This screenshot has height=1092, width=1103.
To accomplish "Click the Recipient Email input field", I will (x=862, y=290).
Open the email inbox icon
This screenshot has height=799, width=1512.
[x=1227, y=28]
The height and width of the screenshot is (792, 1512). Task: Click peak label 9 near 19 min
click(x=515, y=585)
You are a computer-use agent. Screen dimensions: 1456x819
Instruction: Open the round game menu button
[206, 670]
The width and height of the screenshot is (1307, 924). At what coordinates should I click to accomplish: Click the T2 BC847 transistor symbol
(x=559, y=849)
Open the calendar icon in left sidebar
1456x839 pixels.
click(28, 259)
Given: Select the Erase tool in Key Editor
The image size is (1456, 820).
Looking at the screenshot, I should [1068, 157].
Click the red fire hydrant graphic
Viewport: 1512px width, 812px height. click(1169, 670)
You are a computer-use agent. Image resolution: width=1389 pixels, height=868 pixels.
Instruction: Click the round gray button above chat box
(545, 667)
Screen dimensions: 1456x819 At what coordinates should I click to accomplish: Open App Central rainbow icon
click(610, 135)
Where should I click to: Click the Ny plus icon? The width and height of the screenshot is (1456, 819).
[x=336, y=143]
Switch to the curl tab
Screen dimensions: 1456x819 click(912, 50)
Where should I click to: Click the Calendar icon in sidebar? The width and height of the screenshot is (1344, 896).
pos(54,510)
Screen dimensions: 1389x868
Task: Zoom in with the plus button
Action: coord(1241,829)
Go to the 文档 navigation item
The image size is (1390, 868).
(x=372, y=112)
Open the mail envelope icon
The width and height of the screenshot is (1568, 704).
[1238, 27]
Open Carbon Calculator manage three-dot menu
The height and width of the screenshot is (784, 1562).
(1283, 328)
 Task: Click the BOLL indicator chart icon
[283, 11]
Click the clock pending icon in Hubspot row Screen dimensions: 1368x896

== == ==

Your instructions
All the lines that hold the word "computer" must appear in the answer, copied from the records.

Answer box
You are a computer-use agent. Screen dimensions: 1456x819
You are a computer-use agent. Image resolution: width=1389 pixels, height=868 pixels.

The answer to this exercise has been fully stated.